» TASK GOAL: Restate exactly, and only, the lines spanning from the one with "Screen dimensions: 1403x840" to the end of the records below.

» DATA FOR THIS TASK:
= Beginning of Section =

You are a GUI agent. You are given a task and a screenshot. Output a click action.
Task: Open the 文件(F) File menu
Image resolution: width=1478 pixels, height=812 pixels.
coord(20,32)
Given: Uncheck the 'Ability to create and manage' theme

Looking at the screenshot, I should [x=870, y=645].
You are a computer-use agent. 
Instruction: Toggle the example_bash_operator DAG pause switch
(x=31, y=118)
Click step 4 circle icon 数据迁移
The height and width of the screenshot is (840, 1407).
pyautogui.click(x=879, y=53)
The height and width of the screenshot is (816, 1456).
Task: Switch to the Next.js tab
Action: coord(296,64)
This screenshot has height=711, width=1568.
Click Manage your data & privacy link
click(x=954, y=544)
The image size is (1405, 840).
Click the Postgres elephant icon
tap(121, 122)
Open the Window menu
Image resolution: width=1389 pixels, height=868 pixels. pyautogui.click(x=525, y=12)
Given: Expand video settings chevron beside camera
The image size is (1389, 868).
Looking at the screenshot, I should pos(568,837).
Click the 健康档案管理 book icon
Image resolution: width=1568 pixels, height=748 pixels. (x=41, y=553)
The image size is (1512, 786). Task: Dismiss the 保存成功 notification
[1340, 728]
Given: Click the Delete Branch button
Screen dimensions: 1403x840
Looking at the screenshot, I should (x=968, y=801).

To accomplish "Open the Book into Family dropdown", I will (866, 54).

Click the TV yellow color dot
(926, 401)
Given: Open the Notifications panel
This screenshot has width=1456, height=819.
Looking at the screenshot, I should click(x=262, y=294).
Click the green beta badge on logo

= End of Section =

» OUTPUT:
Screen dimensions: 1403x840
Looking at the screenshot, I should (x=968, y=801).

To accomplish "Open the Book into Family dropdown", I will (866, 54).

Click the TV yellow color dot
(926, 401)
Given: Open the Notifications panel
This screenshot has width=1456, height=819.
Looking at the screenshot, I should click(x=262, y=294).
Click the green beta badge on logo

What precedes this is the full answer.